VE Day — 75 years on

By Rob Morgan

Here, as a reminiscence of the war, the defeat of Germany, and the greatest invasion in history, are three of my Normandy photos.

1. This is a Sexton SP Gun, a 25pdr AFV, which equipped British and Canadian artillery units, a very effective gun, fired on the way in to the beaches, over the bows of landing craft. This is mounted a little inland of Juno Beach.

2. A M IV Centaur tank, which equipped the Royal Marines Support Group on D-Day. The gun is a 95mm, and the markings on the turret are calibrations for use by an outside forward observer, to direct fire against enemy bunkers. The tank was mounted, as shown here, on a plinth at Pegasus Bridge, but has recently been moved into the new Pegasus Museum,and repainted in D-Day markings.

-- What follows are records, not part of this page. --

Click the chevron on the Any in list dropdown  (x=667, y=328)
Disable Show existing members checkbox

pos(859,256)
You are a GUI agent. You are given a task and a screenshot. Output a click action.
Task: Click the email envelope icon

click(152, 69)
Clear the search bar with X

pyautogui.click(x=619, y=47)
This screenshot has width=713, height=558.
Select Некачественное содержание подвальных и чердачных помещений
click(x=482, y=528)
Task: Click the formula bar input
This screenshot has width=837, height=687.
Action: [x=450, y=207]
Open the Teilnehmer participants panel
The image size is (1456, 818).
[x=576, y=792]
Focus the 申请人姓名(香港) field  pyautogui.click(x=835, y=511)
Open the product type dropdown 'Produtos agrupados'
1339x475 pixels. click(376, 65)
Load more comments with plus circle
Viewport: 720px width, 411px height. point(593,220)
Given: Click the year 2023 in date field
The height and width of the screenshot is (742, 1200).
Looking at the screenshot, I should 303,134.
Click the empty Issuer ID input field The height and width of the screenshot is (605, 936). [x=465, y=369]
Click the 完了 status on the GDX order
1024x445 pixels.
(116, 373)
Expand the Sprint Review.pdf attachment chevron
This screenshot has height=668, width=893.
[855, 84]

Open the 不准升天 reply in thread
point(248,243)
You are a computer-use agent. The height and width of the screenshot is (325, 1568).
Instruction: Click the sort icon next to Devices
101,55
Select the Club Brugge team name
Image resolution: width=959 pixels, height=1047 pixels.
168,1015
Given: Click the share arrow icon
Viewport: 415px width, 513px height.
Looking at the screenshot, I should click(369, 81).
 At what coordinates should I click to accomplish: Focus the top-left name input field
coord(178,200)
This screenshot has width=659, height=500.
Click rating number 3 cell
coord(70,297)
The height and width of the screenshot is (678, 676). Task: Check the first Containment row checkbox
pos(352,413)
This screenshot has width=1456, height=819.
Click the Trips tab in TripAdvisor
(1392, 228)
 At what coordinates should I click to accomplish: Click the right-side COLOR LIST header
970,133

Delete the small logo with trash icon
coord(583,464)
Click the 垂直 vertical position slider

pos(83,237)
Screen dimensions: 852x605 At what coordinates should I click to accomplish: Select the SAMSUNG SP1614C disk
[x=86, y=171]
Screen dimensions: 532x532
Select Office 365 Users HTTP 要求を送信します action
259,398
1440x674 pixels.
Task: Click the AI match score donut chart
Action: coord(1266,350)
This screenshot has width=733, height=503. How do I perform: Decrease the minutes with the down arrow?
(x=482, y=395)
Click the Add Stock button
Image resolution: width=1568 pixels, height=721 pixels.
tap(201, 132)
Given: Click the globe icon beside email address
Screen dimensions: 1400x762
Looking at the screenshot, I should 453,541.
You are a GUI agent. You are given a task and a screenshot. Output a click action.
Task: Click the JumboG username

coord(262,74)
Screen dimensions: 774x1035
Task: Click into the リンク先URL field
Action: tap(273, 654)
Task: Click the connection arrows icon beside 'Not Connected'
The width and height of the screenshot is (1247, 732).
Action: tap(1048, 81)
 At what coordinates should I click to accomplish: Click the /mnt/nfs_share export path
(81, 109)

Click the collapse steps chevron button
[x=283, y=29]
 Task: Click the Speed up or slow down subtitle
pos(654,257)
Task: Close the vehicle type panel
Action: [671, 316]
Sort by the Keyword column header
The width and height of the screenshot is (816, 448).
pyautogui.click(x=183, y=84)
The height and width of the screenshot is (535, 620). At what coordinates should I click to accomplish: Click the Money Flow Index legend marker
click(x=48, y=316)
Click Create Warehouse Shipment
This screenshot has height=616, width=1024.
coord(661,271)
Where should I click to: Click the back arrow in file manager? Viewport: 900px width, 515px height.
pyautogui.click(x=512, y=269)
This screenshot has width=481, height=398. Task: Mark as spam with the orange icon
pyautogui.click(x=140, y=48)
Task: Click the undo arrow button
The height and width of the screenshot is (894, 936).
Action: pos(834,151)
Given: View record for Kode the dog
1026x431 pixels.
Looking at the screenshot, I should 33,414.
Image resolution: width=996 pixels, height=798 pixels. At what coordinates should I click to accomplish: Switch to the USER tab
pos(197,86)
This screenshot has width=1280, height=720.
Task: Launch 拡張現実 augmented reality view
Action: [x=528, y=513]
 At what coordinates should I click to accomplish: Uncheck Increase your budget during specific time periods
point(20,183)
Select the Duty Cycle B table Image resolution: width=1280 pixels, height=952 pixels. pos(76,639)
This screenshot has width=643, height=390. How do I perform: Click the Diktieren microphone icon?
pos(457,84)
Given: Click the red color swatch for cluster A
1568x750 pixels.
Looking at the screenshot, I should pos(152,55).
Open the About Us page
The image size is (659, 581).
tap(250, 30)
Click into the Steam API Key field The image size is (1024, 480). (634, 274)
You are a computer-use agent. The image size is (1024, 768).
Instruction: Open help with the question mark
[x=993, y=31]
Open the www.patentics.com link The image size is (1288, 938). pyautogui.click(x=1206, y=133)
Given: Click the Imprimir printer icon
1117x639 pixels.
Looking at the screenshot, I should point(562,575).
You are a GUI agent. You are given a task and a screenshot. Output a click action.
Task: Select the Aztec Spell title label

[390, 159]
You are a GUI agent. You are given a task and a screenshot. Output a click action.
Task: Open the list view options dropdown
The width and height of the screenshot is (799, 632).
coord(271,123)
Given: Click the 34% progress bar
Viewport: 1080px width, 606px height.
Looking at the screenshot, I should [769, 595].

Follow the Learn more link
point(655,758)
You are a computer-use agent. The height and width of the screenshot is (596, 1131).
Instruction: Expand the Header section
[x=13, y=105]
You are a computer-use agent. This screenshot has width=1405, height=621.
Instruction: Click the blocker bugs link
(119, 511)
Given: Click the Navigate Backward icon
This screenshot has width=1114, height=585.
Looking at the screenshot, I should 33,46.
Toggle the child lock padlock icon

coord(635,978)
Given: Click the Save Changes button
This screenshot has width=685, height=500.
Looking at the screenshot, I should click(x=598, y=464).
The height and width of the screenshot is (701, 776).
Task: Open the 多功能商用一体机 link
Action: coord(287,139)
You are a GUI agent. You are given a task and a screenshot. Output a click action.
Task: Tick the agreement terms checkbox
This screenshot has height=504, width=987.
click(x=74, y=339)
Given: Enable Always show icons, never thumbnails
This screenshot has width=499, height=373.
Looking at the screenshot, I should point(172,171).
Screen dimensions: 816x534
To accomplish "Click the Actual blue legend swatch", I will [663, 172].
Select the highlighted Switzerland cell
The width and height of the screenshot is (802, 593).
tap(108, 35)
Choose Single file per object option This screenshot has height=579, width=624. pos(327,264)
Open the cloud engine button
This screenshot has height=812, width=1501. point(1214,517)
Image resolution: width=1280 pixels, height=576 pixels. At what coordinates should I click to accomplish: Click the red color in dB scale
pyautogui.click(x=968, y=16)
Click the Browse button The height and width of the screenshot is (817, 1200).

3. The ‘Barn-Door’ as German soldiers called it. This is an ’88,’ late war the complex cruciform carriages simply couldn’t be manufactured, so a basic two-wheeled, half-track towed variant, the Pak 43 was built. This was an absolute beast to haul around, and the gun was lost at a farm just inland of Omaha Beach,. The farmer, who charged me 5 euros to photograph and examine it, told me it hadn’t been touched since the war, optics had gone naturally.

I’d intended, hoped, to return to Normandy this summer, but of course the prospect of any travel across the Channel before autumn is much diminished.